Well, there’s Rick Foucheaux in a chair playing a dead guy again. And look — Sarah Marshall is acting crazy as only she can. And come to think of it, this is another Sarah Ruhl play that concerns itself with the afterlife. Is there anything original happening here?

Yep. Pretty much everything, actually. Dead Man’s Cell Phone, the world-premiere Ruhl now onstage at Woolly Mammoth, tests your patience a bit in the early going, but ultimately rewards you with a funny and surreal evening of theatre. If the opening scenes sometimes feel like a Saturday Night Live sketch gone on way too long, the second act, especially, shows us that Ruhl — and everyone else in director Rebecca Bayla Taichman’s unhinged production — knows exactly what she’s doing.
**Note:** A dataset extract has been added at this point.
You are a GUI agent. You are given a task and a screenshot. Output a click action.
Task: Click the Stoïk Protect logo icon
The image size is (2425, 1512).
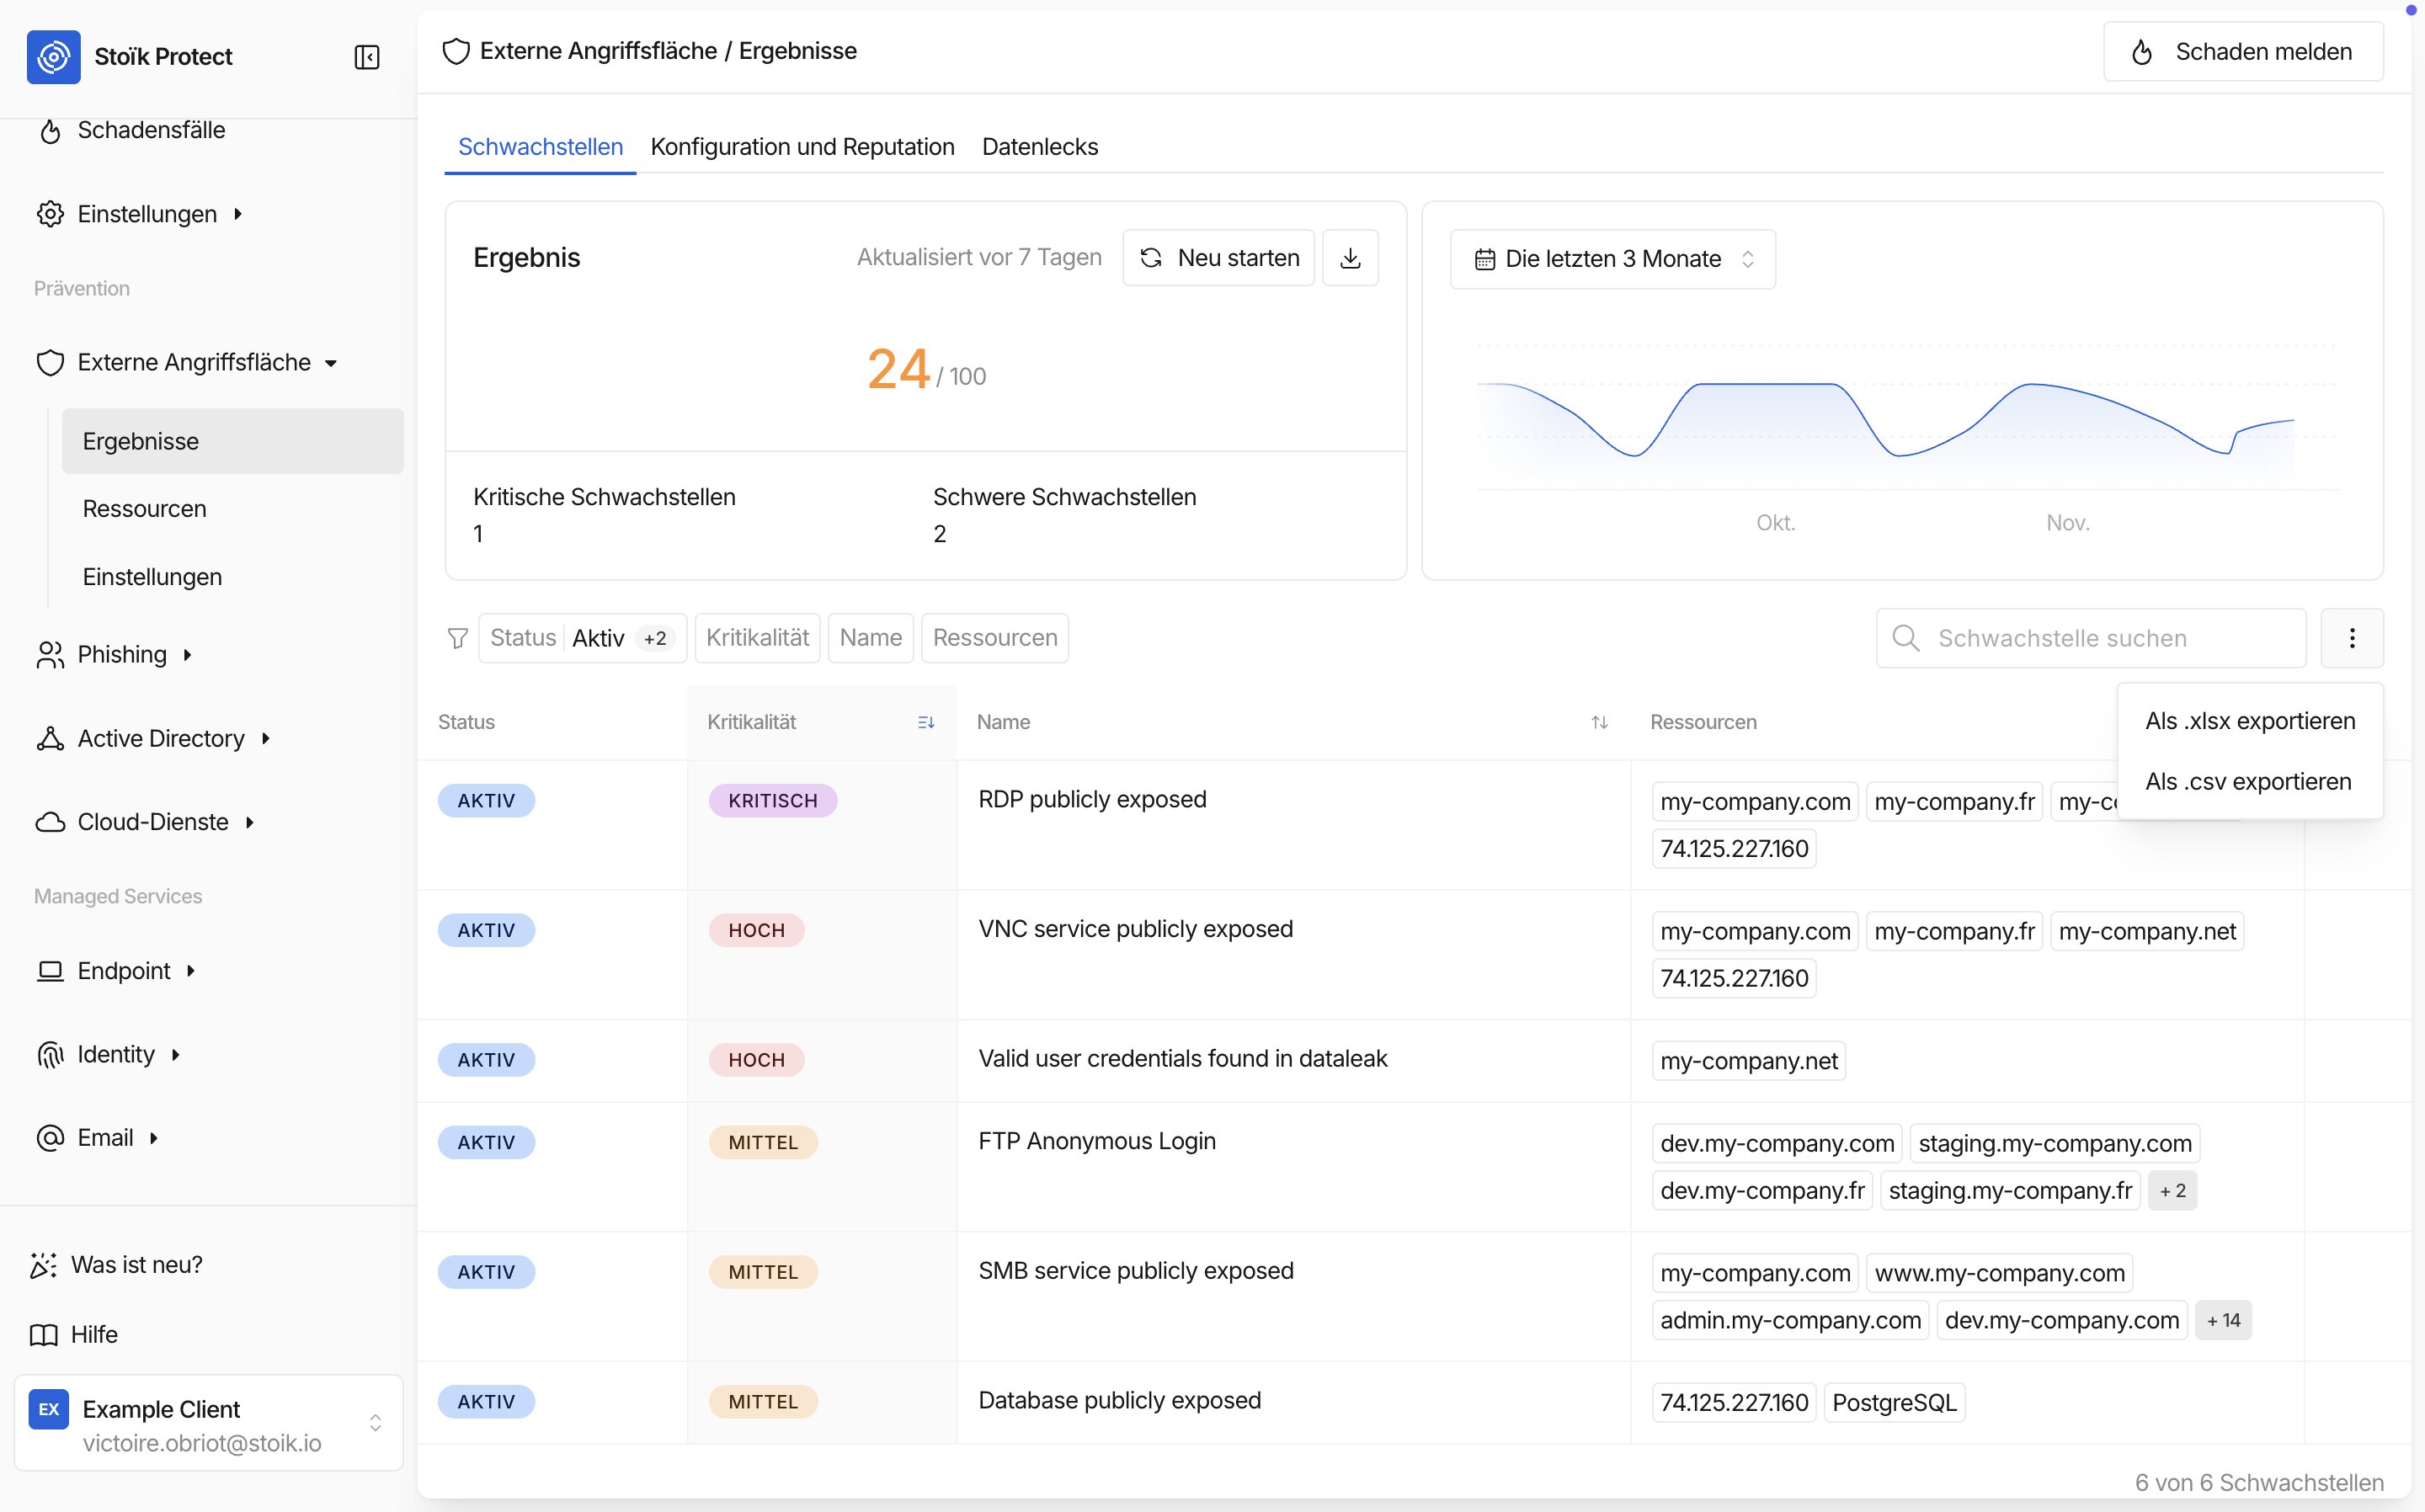point(54,57)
Synopsis? There’s this guy, see. And he, uh, dies. But his phone just won’t stop ringing! Jean, the woman at the café table next to him, clearly doesn’t have all that much going on in her own life, so no sooner does she answer the phone just to stop its infernal keening than she’s found a purpose. She attends his funeral and meets his family, embellishing all the while the posthumous role she’s invented for herself in the expired fellow’s life. Does hilarity ensure? Most assuredly. But this is closer to a Wes Anderson or a Hal Hartley movie than to the Weekend of Bernie’s slapstick it probably sounds like.